Study of the dynamic case for electroporation of endothelial cells within a monolayer, using a 10 msec pulse of 150 V m⁻¹. (A) Induced transmembrane voltage on the apical (solid line) and on the basal (dashed line) side of the membrane. The ITV is almost uniform along the membrane and slightly larger for the basal side compared with the apical (0.68 on basal and 0.67 on apical). (B) Resulting pore density on the apical (solid line) and basal (dashed line) sides of the membrane. Due to the larger ITV on the basal side during the pulse, the pore density is larger. The permeability related to diffusion has the same trend (not shown). (C) Shows the evolution of pore density at the highest point of the cell with time after the pulse ends.
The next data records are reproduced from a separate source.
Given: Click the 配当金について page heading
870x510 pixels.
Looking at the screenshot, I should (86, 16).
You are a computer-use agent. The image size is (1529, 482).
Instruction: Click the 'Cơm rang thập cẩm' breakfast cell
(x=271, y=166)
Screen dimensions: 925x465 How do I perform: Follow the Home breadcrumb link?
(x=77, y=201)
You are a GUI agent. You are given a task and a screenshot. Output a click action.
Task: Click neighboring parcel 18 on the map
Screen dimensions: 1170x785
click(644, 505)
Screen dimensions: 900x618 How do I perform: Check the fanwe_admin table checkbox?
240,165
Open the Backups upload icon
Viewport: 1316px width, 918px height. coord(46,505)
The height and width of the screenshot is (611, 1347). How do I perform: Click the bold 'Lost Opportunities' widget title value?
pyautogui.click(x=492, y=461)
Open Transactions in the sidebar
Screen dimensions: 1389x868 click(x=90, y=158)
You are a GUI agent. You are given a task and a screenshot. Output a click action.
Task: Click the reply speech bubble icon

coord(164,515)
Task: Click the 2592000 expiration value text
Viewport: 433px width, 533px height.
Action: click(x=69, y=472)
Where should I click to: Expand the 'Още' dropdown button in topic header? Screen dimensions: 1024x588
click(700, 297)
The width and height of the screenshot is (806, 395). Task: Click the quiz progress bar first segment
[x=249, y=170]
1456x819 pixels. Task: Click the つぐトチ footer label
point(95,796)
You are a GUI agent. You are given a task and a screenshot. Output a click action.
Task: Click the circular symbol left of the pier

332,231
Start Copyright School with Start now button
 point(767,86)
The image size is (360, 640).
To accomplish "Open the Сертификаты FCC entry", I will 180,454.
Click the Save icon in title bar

The pores reseal after approximately 10 sec, while ITV vanishes immediately after the pulse ends. (D) Permeability related to electrodiffusion for reverse electroporation at the apical (solid line) and the basal (dashed line) sides of the cell. The permeability of the basal membrane gets even larger for reverse electroporation. (E) and (F) show the uptake of the cell in direct and reverse electroporation, respectively. It is clear that direct electroporation is more effective. In (F), the dot‐dash line shows the uptake just due to the diffusion, and the solid line shows the uptake due to the electrodiffusion. Although the main factor of the uptake is diffusion, electrodiffusion has significant effect on the uptake in reverse electroporation.

Figure 7

Dynamic case study for electroporation of five adjacent endothelial cells in a multicellular layer or cluster. (A) Induced transmembrane voltage and (B) pore density of a 10 msec pulse of 150 V m⁻¹ at the apical (solid line) and the basal (dashed line) side of five adjacent cells on a spot. The vertical grids in (A) and (B) show the location of each cell, considering the middle cell on x = 0. The ITV and consequently pore density are not uniform along the membrane of each cell and very different on the adjacent cells. (C) and (D) display the uptake of different cells in the multicellular model for direct and reverse electroporation, respectively. The solid lines, dashed lines, and dotted lines are related to the cells on the edges, cells adjacent to the edge cells, and cells adjacent to the middle cell, respectively. It is clear that uptake of the cell in the middle is the highest, and uptake for the cells on the edges is the lowest.